- 153
Das Neue Ghetto, Theodor Herzl, Vienna: 1897
Description
- paper, ink
Catalogue Note
Theodor (Binyamin Ze’ev) Herzl (1860–1904), the visionary founder of Zionism was also a successful journalist, feuilletonist, and playwright. Das Neue Ghetto, a play in four acts was written in 1894, but first staged in January of 1898. "The 'new ghetto' is Herzl's term for the condition of Jewish emancipation without assimilation. Written several years before Der Judenstaat, it is Herzl’s only play which contains Jewish characters and deals directly with the Jewish Question. It represents his earliest formal condemnation of assimilation as false and illusory, and as the estrangement of the Jews from their authentic selves. The play was praised by a diverse cross-section of Viennese society, from Herzl's fellow Zionist, Max Nordau, to Sigmund Freud, who attended the opening night and went on to cite the play's influence on him personally in his Interpretation of Dreams.

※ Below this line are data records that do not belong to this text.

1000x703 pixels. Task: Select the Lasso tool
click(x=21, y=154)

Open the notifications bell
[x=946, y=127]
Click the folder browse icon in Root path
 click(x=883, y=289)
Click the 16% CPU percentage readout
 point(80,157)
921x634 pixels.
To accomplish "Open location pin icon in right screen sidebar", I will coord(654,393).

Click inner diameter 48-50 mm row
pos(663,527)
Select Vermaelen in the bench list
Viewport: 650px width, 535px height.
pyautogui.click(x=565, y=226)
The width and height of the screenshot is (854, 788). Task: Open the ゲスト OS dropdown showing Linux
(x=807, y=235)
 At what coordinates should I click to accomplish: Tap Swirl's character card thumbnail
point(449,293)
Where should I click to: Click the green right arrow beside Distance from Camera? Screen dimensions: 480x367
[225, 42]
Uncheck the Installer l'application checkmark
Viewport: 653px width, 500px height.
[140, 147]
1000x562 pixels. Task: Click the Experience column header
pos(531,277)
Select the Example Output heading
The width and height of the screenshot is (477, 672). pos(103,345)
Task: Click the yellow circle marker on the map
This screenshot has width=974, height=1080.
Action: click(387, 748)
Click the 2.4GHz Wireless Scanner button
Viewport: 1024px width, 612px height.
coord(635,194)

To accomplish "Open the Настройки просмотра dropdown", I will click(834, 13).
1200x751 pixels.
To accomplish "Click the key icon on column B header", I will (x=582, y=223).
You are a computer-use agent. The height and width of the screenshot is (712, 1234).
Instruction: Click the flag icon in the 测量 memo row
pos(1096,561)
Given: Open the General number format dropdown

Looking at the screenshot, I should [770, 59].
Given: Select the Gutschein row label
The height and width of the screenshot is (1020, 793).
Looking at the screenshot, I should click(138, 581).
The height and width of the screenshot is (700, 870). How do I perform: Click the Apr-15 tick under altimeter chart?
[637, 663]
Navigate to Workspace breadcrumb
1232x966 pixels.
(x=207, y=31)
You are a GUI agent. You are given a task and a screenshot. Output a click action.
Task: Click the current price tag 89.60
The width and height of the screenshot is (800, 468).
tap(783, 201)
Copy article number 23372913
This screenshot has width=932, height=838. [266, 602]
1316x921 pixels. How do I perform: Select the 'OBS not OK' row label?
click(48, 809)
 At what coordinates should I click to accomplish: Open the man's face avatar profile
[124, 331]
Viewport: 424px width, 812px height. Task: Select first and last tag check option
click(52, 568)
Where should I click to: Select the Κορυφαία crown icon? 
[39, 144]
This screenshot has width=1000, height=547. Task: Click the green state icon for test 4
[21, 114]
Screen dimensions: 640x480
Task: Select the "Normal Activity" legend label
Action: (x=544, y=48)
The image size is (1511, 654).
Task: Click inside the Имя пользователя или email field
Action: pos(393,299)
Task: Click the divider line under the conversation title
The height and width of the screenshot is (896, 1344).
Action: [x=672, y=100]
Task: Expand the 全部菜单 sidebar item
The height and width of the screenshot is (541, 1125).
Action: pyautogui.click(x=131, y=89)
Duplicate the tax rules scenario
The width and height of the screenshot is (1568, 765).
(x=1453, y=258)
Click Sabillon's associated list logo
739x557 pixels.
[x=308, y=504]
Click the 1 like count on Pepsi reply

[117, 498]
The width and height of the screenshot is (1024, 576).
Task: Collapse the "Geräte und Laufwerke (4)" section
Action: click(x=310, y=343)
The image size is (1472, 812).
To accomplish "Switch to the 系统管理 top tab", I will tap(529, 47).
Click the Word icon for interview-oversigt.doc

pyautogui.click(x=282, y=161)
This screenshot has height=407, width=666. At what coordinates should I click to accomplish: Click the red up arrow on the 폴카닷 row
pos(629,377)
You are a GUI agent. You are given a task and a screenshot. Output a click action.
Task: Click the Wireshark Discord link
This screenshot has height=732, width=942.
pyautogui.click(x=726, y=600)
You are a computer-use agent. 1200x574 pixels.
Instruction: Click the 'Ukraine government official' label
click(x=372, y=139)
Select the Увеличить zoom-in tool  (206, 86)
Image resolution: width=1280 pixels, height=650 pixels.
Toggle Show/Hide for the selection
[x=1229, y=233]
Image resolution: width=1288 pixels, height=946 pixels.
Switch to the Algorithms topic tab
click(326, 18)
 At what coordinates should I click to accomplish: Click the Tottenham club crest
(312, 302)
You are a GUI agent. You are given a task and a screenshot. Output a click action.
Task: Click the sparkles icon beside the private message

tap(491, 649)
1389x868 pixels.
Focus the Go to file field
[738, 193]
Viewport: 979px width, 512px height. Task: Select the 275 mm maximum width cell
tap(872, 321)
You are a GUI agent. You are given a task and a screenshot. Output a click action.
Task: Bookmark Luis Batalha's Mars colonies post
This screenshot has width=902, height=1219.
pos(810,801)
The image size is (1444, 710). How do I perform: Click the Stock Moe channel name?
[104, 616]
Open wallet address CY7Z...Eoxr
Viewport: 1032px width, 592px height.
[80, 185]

This copy was presented by Herzl to Baron Arthur Gundaccar Freiherr von Suttner (1850–1902.) In 1891, Von Suttner, an ardent pacifist, founded an organization to combat the spread of anti-Semitism in Vienna. His wife, Bertha became the first woman ever awarded the Nobel Prize for Peace, in 1905. Herzl's inscription reads: "Herr Baron Suttner, In aufrichtiger vereherung (In sincere admiration) Th. Herzl, March 1898." The next recorded owner of this volume was, quite remarkably, also a Nobel Peace Laureate. Alfred Hermann Fried (1864–1921), an Austrian Jewish pacifist and co-founder of the German peace movement, was awarded the Prize in 1911.
PROVENANCE:
Presented by the author, Theodor Herzl, to:
Baron Arthur Gundaccar Freiherr von Suttner (1850-1902.) In 1891, Von Suttner, an ardent pacifist,founded an organization to combat the spread of anti-Semitism in Vienna. His wife, Bertha became the first woman ever awarded the Nobel Prize for Peace (1905.) Herzl's inscription reads: Herr Baron Suttner, In aufrichtiger vereherung Th. Herzl March 1898.
Alfred Hermann Fried (1864 –1921), an Austrian Jewish pacifist, co-founder of the German peace movement, and also a winner of the Nobel Prize for Peace (1911.)